No-code sits in the middle. Higher entry cost than AI (licenses, learning curves). But more deterministic. More transparent. Handles structured workflows better but you might run into limiting constraints every now and then. The exponential scaling pain occurs later - but it still occurs. At FINN we had Airtable as a case study: brilliant until your data architecture wasn’t designed for growth nor for portability, and suddenly you’re rebuilding everything.
Pro-code has the highest initial cost. Expertise, salaries, time. But you get full control over architecture. Highest resilience under scale. The exponential complexity breakpoint sits furthest to the right.
Here’s the insight nobody wants to accept: each approach dominates in a specific complexity range. Not everywhere. Not forever. In a range.
The Architectural Mistakes
Two extremes dominate the discussions around these. Both are wrong.
The Pro-Code Purist
The assumption: every system must belong to the core.
The consequence: everything gets treated as mission-critical. Every small workflow becomes architectural overhead. Every request goes into the backlog. Innovation dies in sprint planning meetings.
These teams ignore modular boundaries. They build cathedrals when they need tents. And they wonder why the business keeps complaining about speed.
The AI / No-Code Maximalist
The assumption: everything can be built with AI or no-code. Just wire it up. Ship fast. Iterate.
The consequence: scaling fragility. Hidden technical debt. Opaque logic under load. Data inconsistencies that nobody can trace. Security risks that nobody understands until the audit.
These teams underestimate B2B complexity accumulation. They build tents when they need foundations. And they wonder why everything breaks at scale.
But here’s the contradiction: both camps are partially right. Not every system needs to be mission-critical. And not every workflow should be handed to engineers. The question is how to separate them.

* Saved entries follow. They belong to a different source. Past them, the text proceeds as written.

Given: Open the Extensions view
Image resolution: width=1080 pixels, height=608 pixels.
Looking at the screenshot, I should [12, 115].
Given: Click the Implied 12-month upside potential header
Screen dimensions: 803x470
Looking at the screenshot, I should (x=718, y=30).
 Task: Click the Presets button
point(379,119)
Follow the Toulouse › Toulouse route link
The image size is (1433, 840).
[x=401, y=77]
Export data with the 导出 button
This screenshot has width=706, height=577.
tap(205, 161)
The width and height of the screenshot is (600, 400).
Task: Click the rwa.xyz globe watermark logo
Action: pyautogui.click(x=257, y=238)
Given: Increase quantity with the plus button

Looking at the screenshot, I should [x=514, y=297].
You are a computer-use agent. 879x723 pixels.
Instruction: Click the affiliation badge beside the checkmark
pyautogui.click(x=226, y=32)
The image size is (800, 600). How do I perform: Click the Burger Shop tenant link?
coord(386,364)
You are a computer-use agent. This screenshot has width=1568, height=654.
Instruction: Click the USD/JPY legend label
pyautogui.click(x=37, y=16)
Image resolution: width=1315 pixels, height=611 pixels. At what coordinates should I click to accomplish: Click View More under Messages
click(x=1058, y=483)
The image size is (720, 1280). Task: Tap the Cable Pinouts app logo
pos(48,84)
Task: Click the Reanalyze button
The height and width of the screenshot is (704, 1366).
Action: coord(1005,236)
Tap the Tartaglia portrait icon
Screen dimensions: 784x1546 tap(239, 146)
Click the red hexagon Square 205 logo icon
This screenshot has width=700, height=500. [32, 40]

The Core & Satellite Model
Think of it as planetary architecture.
The “core” is the planet. The “satellites” are moons. Gravitationally attatched to the core but independent.
The Core (Should be Pro-Code)
The core handles:
Data integrity
Authentication and authorization
Security
Validation logic
Scalability
Auditability
Core APIs
The core absorbs high load, cross-system dependencies, and mission-critical workflows. It doesn’t move fast. It moves right.
The core must be engineered. Full stop. No discussions.
The Satellites (Should be AI / No-Code)
The satellites are different. Lightweight. Independent. Loosely coupled. Replaceable. At best user-maintained.
Examples:
Internal tools
Micro-automations
Landing pages
One-page apps
Workflow-specific dashboards
Temporary experiments
They connect to the core via APIs, webhooks, MCP-style interfaces, validated endpoints. They consume systemic truth. They don’t own it.
Satellites are allowed to fail. That’s the point.
Why This Model Works
Risk Containment
If a satellite fails, it doesn’t collapse the planet. You can cut it off. Users complain, you rebuild it, life goes on.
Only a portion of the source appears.